(GIVEN ENTRIES)

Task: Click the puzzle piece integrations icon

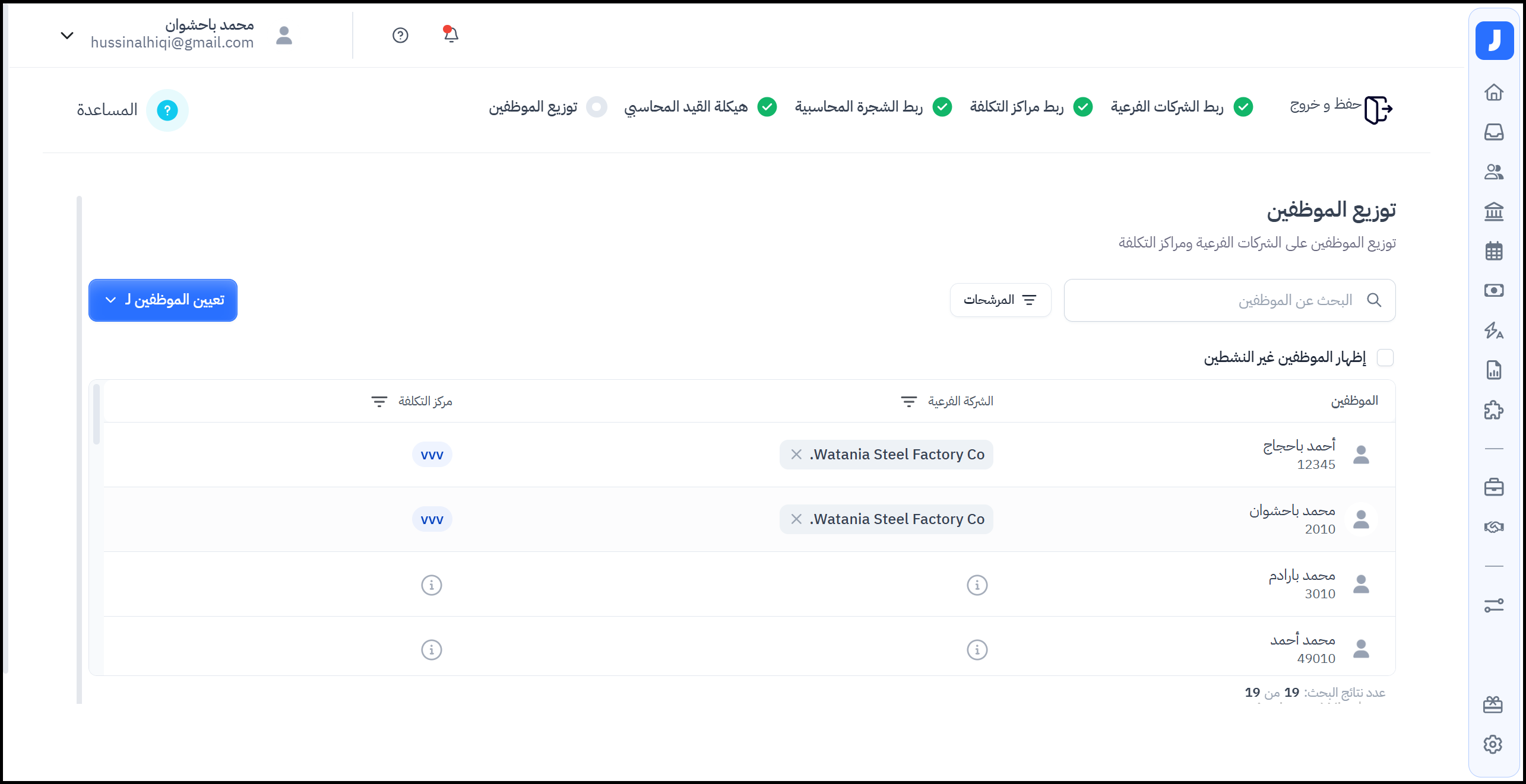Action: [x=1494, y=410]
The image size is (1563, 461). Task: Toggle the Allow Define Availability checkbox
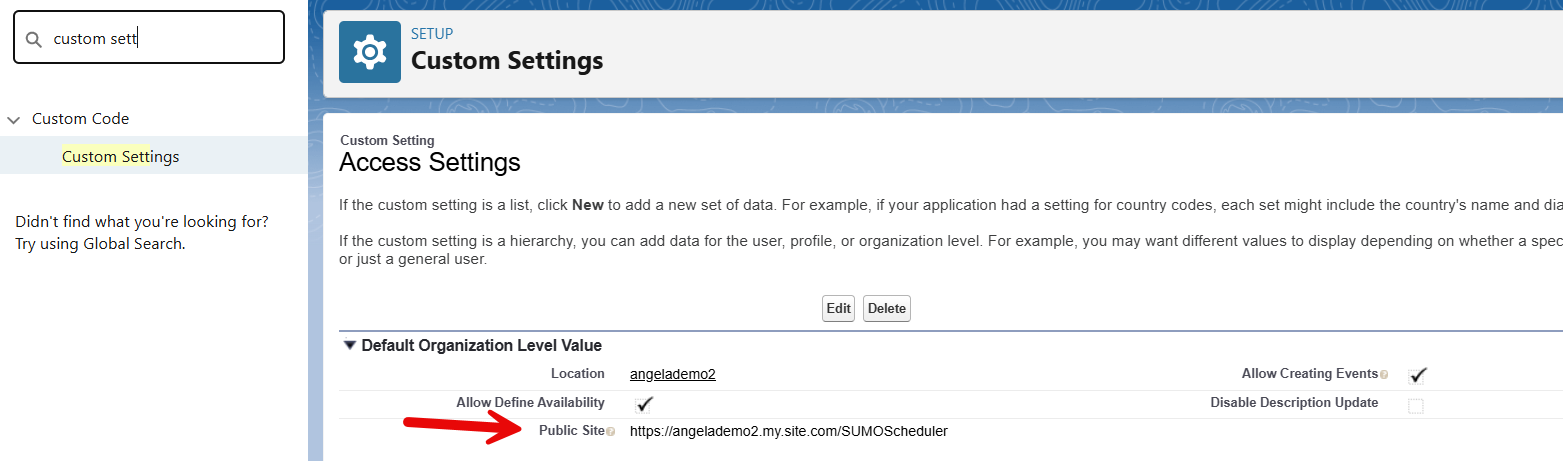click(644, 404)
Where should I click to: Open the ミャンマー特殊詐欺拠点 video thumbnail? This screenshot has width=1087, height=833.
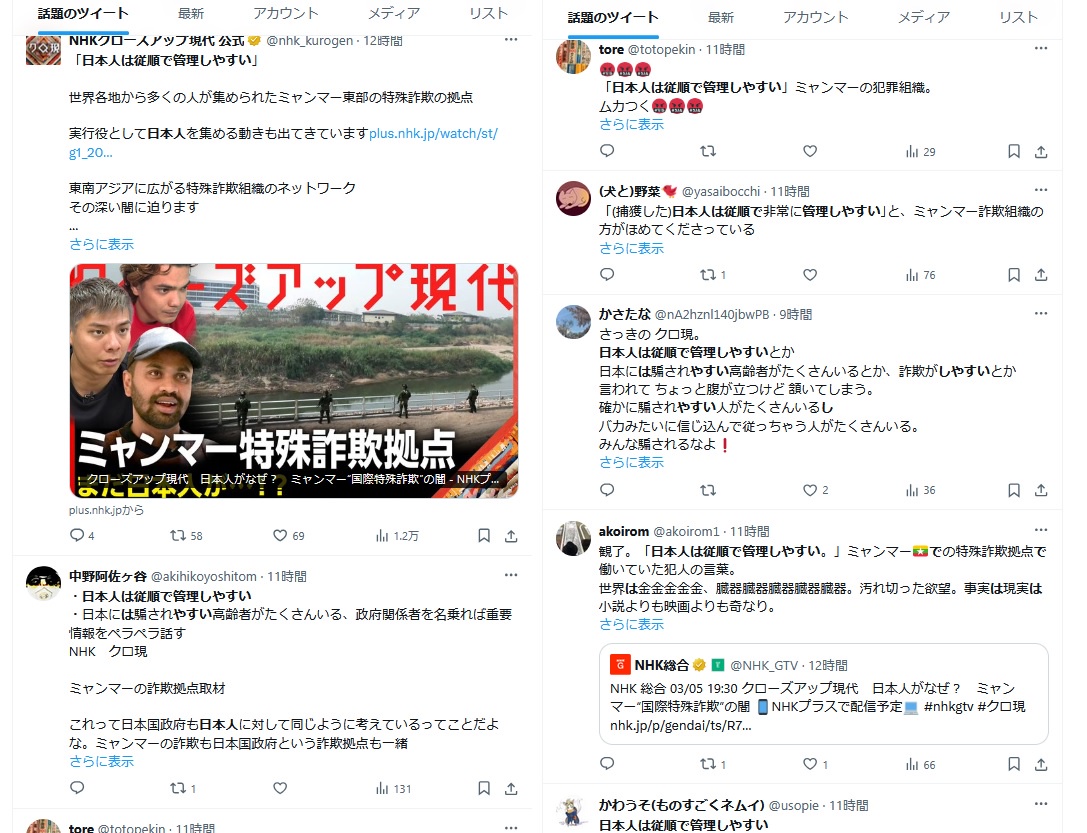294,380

(End GIVEN ENTRIES)
(GIVEN ENTRIES)

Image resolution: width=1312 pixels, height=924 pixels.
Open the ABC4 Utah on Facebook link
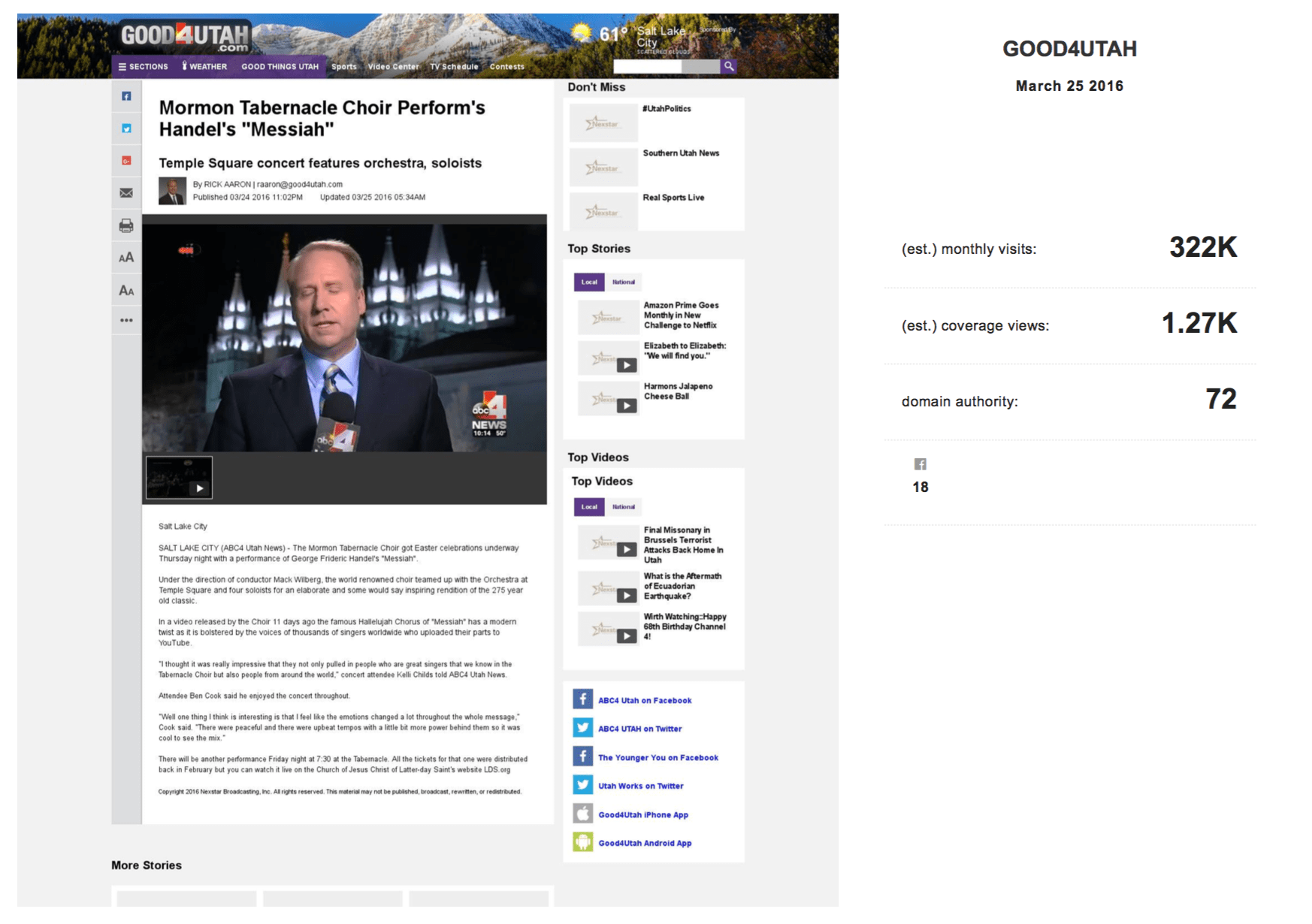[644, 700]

(End GIVEN ENTRIES)
(GIVEN ENTRIES)

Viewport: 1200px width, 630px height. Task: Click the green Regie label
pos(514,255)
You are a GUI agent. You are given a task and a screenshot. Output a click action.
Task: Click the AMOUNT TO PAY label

(End GIVEN ENTRIES)

▸ DIRECTIONS
Look above for the line that contains "Viewport: 1200px width, 630px". Starting there, transcribe every line exactly until you have copied the line that contains "Task: Click the AMOUNT TO PAY label".

▸ THE ANSWER
Viewport: 1200px width, 630px height. Task: Click the green Regie label
pos(514,255)
You are a GUI agent. You are given a task and a screenshot. Output a click action.
Task: Click the AMOUNT TO PAY label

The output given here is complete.